Adaptation Capsule Review

'Predestination' Toronto After Dark Capsule Review

October 22, 2014Ben MK


   

Back to the Future may have set the bar for time travel sci-fi, but at the same time it's hard to argue against a movie like Timecop. After all, what's not to like about the Muscles from Brussels as a kickboxing, time-traveling cop? Fast forward two decades, and here we are again, with another film that, at a glance, appears to be in the same vein. But though it may be tempting to discount the Spierig Brothers' Predestination — a movie about a temporal agent trying to stop a criminal mastermind — as just another piece of throwaway sci-fi filmmaking, it's really the furthest thing from.

Adapted from Robert A. Heinlein's "All You Zombies", the story is tricky to synopsize without spoilers, but the broad strokes of it have Ethan Hawke playing said temporal agent, in pursuit of the mysterious "Fizzle Bomber", a mass murderer who's eluded capture time and time again. True to the movie's tagline — "To save the future, he must reshape the past." — he's sent back to 1970 New York City, five years before the bomber strikes his most vicious blow. There, he meets John (newcomer Sarah Snook, in a gender-bending role), a man of crucial importance to the cause, and sets about trying to convince him to join the Temporal Bureau.

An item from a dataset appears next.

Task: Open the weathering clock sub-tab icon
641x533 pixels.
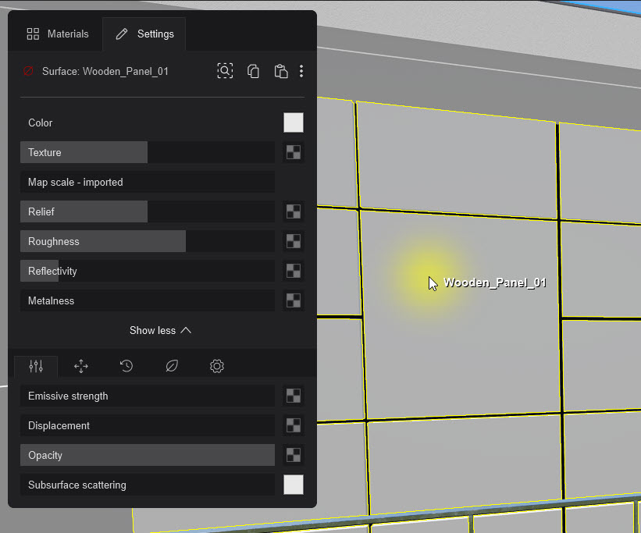Action: click(x=126, y=366)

As the film progresses, the pieces of its puzzle gradually fall into place, and we begin to realize how the lives of John, our temporal agent and the Fizzle Bomber are intertwined. Suffice to say, the revelations are mind-bending and will come completely out of left field for anyone unfamiliar with the source material. Much more intelligent and emotionally resonant than your average save-the-world-through-time-travel movie, Predestination reflects the core themes of Heinlein's original short story — concerning the immutability of destiny — through a skillfully constructed narrative and wonderfully acted performances from Hawke and (especially) Snook. But for simplicity's sake, you can just think of it as the time-travel genre's answer to Fight Club.